Asparagus and lettuce will soon be harvested by robots
A research team at the University of Cambridge has made a robot that’s fit for harvesting out in the fields. The Vegebot is slower than a human, but it simply doesn’t get tired.
23 Aug 2019 Roland FreistShare
Many farms have problems finding sufficient seasonal workers for harvesting asparagus or lettuce, for example. For them, the Vegebot developed at the University of Cambridge in England may soon serve as an alternative. The scientists trained this robot to identify individual iceberg lettuce heads, to determine whether a head is already ripe, and to cut it off properly. In lettuce production, harvesting is the only remaining manual step. Now it too could be done by machines. The researchers admit that the robot is by far not as fast and efficient as a human being. But it can work around the clock without taking breaks.

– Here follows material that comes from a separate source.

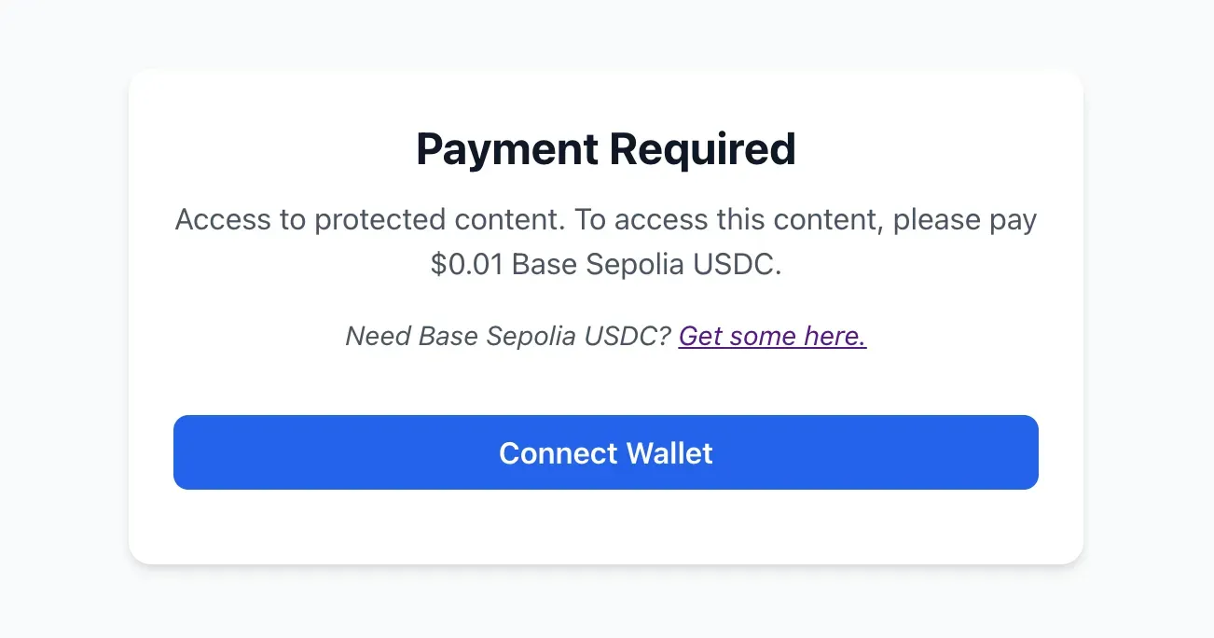Viewport: 1214px width, 638px height.
Task: Click the "Access to protected content" paragraph
Action: (x=606, y=243)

The Vegebot consists of two components: a computer vision system and a cutting device. The robot’s camera first takes a picture of the entire field, then identifies the individual lettuce heads before determining which of them can be harvested. For the training, the researchers developed a machine learning algorithm and fed it images of mature lettuce heads. They then continued training the robot on the field, in different weather conditions and with thousands of real lettuce heads. A scientific evaluation of the Vegebot’s development is available in the Journal of Field Robotics.